Format the records from the line with "Find the location" to the line with "x-tick-label: 0.8 is" as a two-column CSV headed input and output. Give one row per record, put each field in quotes with its line breaks turned into spaces, and leave the pictures out.

━━━ Exercise data ━━━

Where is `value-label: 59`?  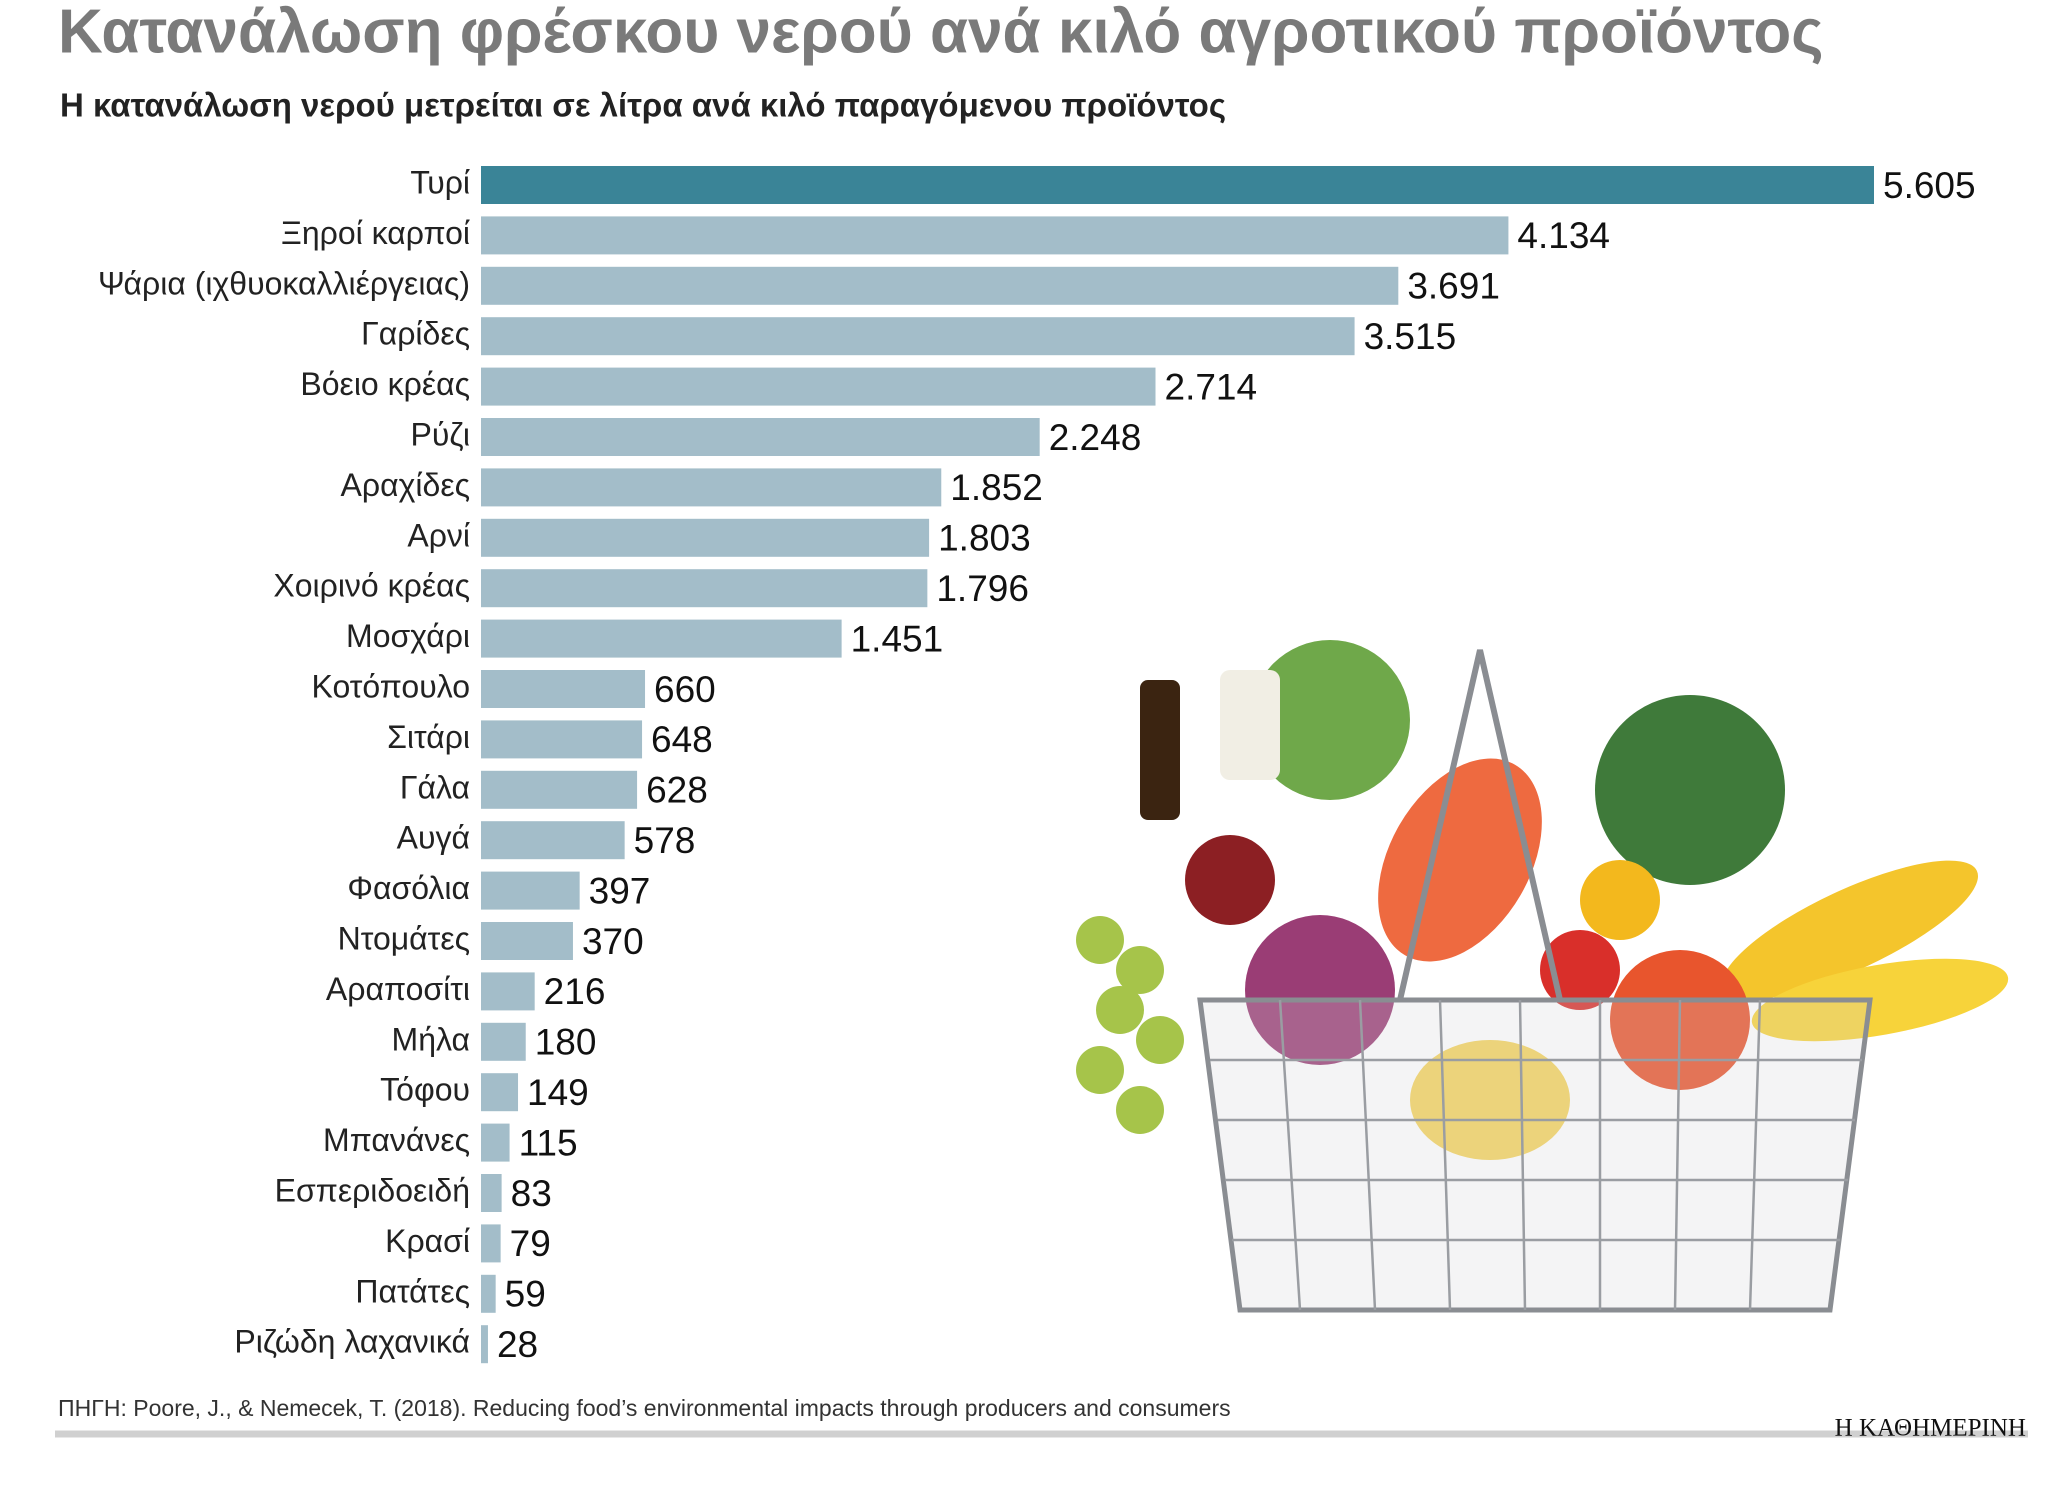 value-label: 59 is located at coordinates (526, 1294).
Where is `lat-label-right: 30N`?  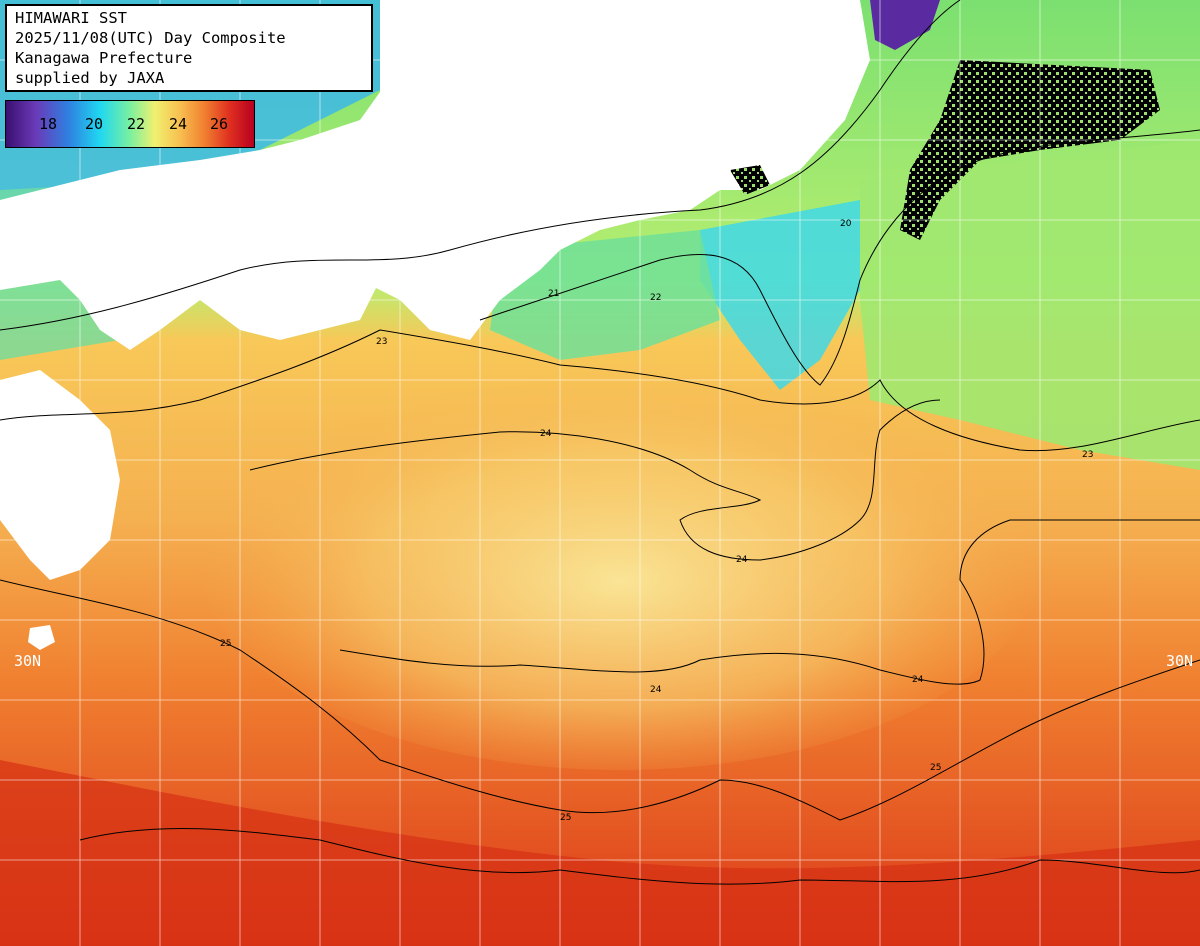
lat-label-right: 30N is located at coordinates (1180, 661).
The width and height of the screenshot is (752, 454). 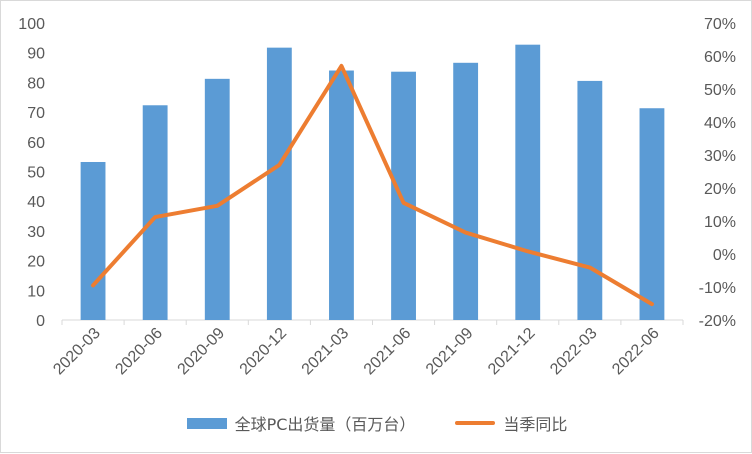 I want to click on y-left-tick-label: 10, so click(x=36, y=292).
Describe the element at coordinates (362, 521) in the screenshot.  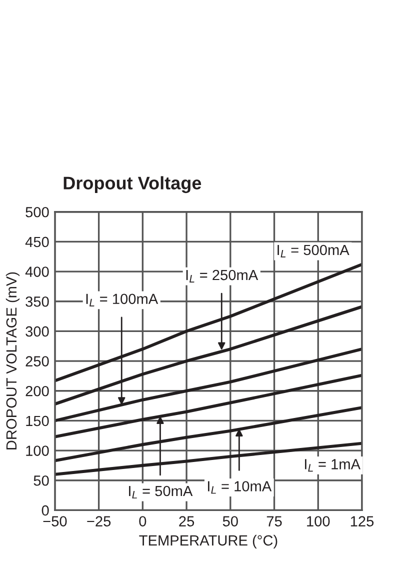
I see `x-tick-label: 125` at that location.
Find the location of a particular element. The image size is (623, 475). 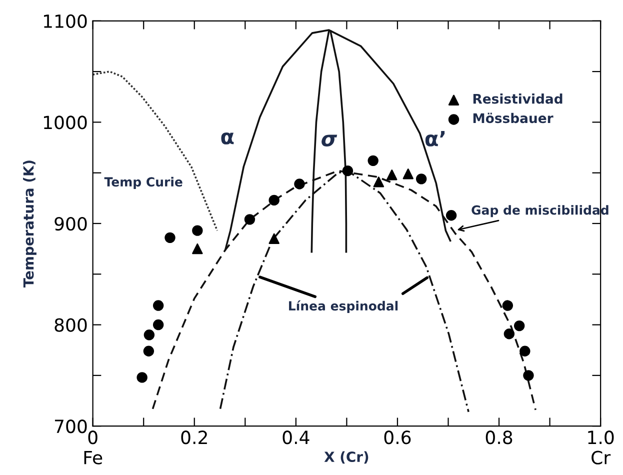

x-tick-label: 0.8 is located at coordinates (499, 437).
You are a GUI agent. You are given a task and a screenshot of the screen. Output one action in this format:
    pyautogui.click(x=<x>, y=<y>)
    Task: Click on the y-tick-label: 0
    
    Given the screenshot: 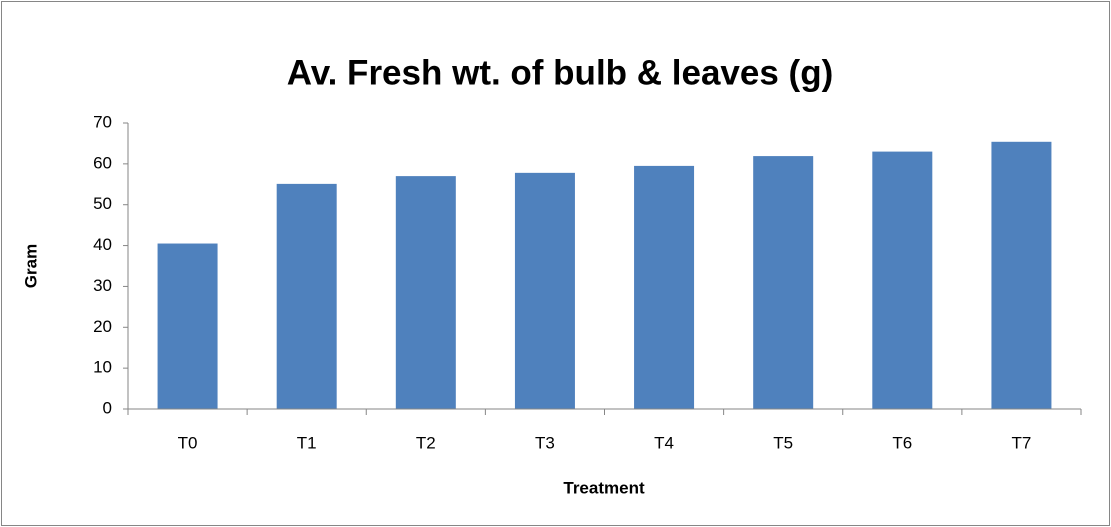 What is the action you would take?
    pyautogui.click(x=108, y=408)
    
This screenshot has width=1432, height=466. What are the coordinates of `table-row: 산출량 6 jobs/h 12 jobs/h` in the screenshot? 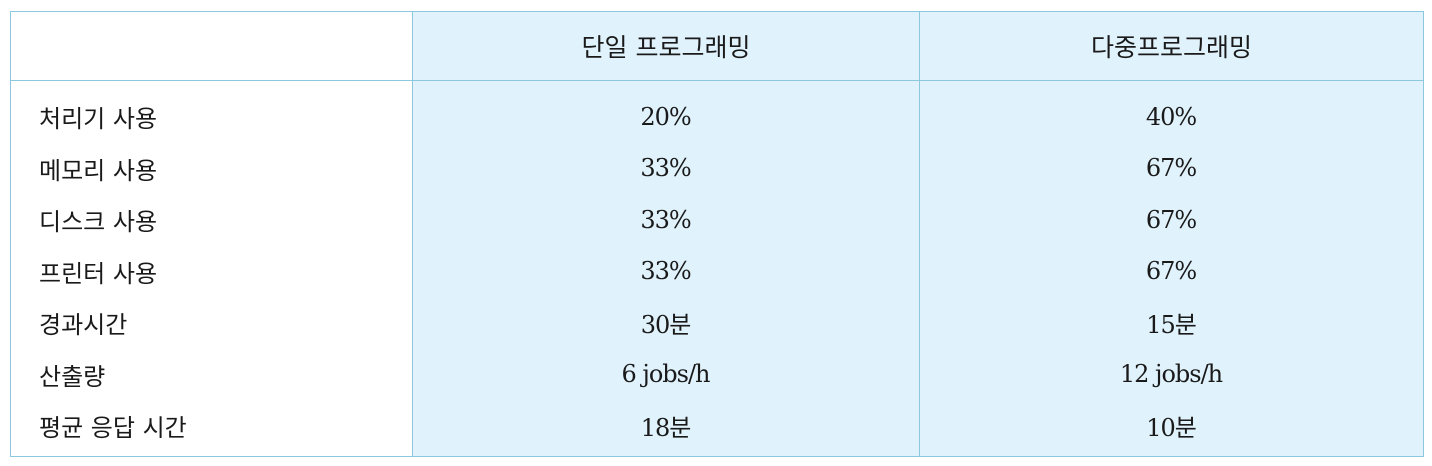 It's located at (717, 375).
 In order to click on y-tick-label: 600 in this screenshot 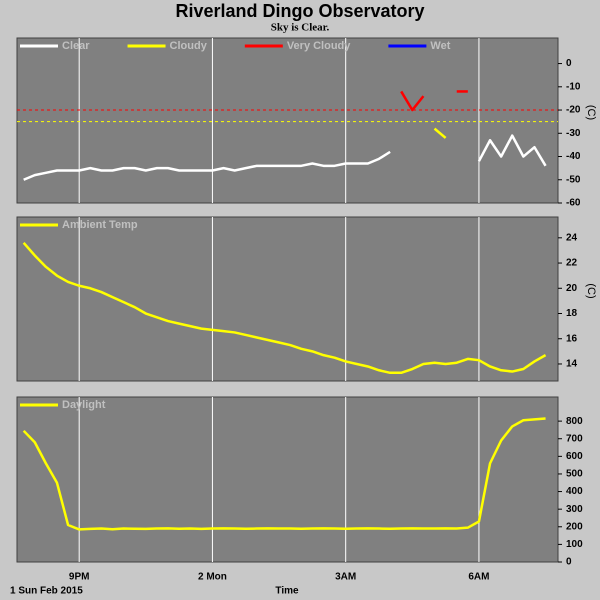, I will do `click(574, 456)`.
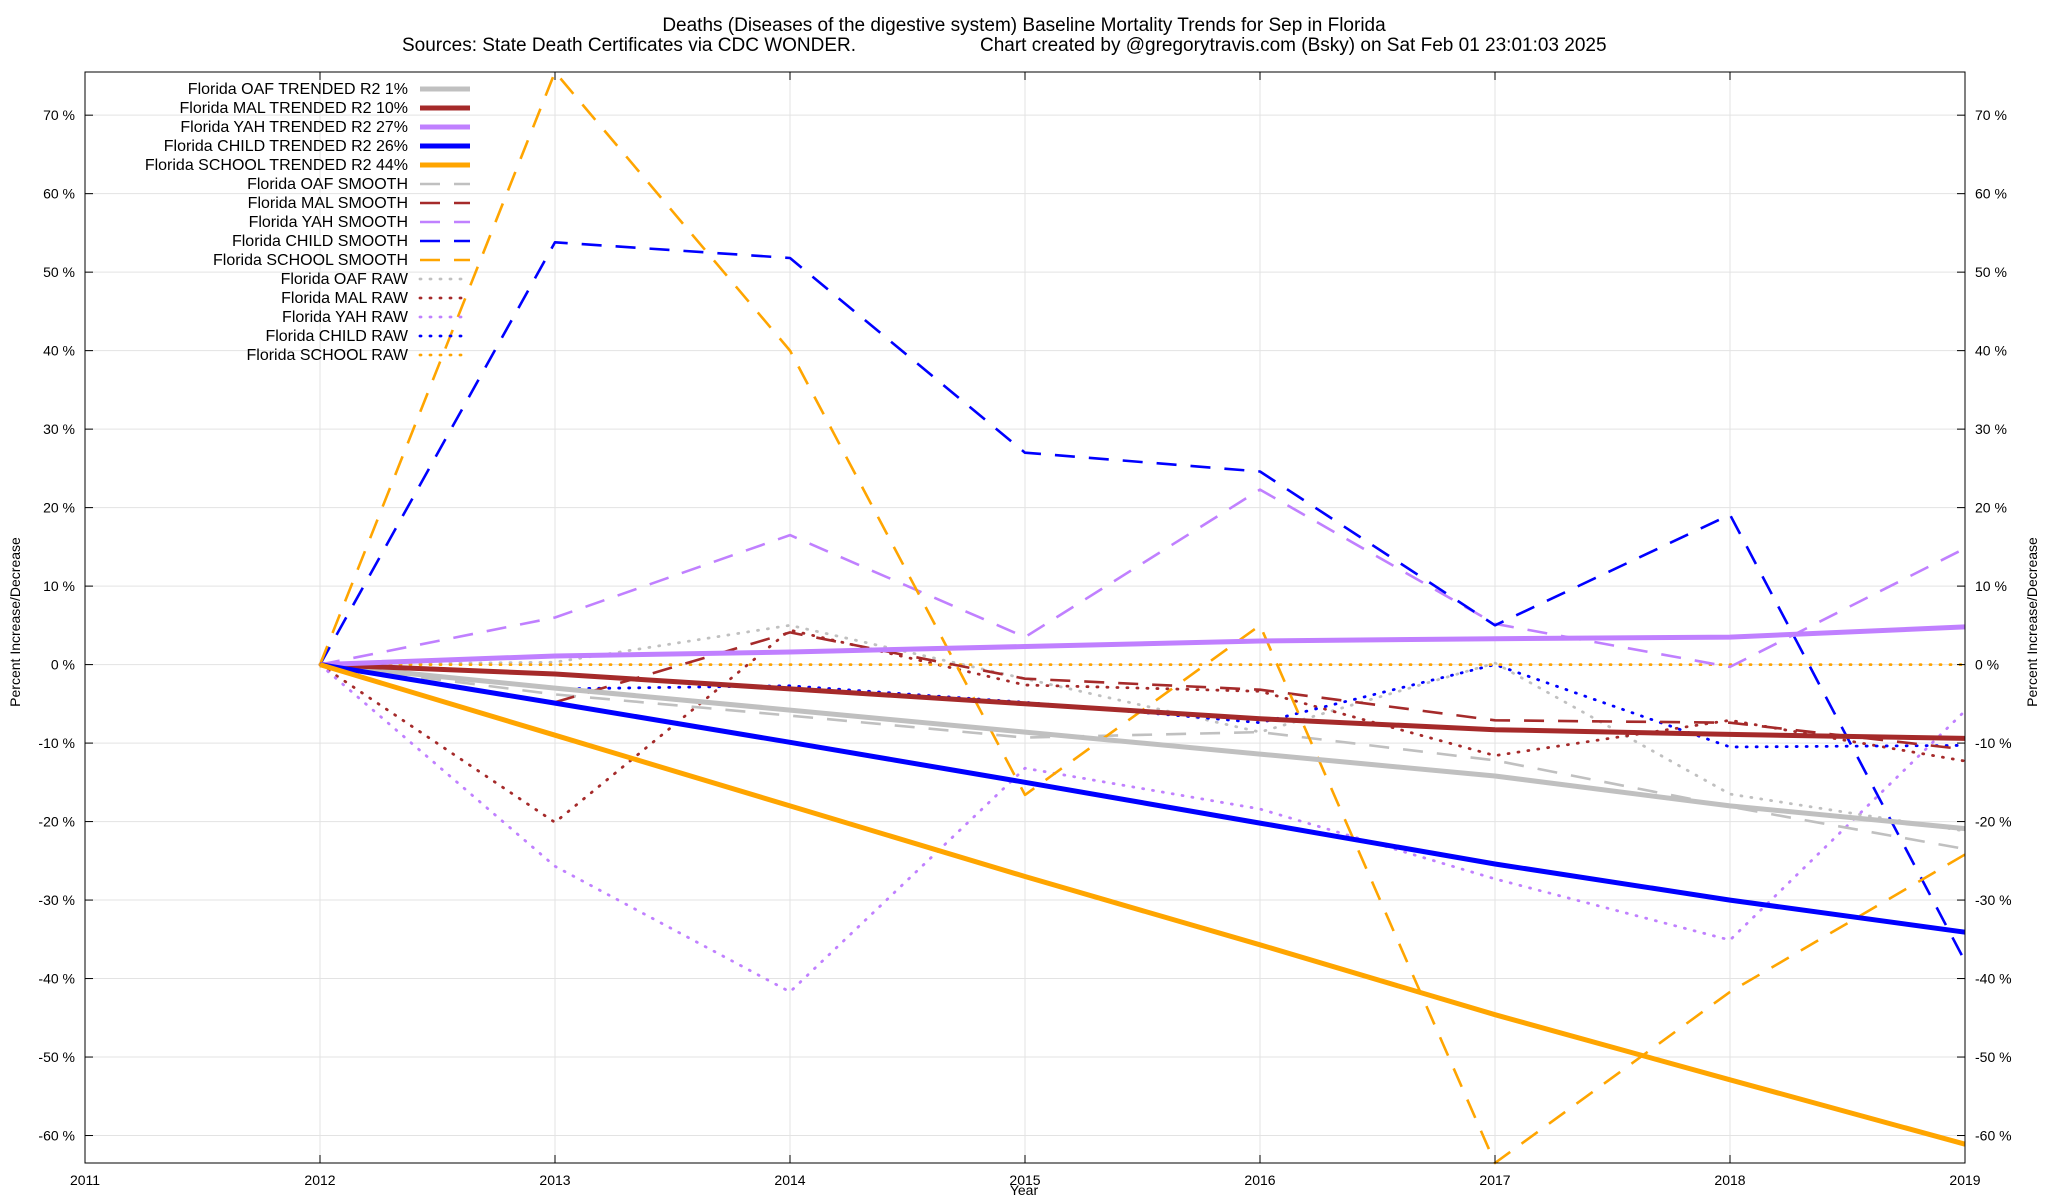 Image resolution: width=2048 pixels, height=1200 pixels. Describe the element at coordinates (59, 429) in the screenshot. I see `y-tick-label: 30 %` at that location.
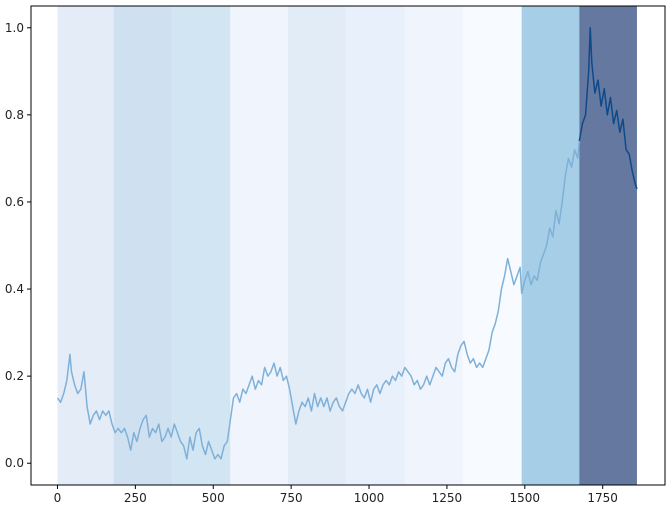 The height and width of the screenshot is (511, 668). Describe the element at coordinates (602, 498) in the screenshot. I see `x-tick-label: 1750` at that location.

━━━

▸ **Problem solution**:
input,output
"Find the location of a particular element. The image size is (623, 475).","x-tick-label: 0.8 is located at coordinates (499, 437)."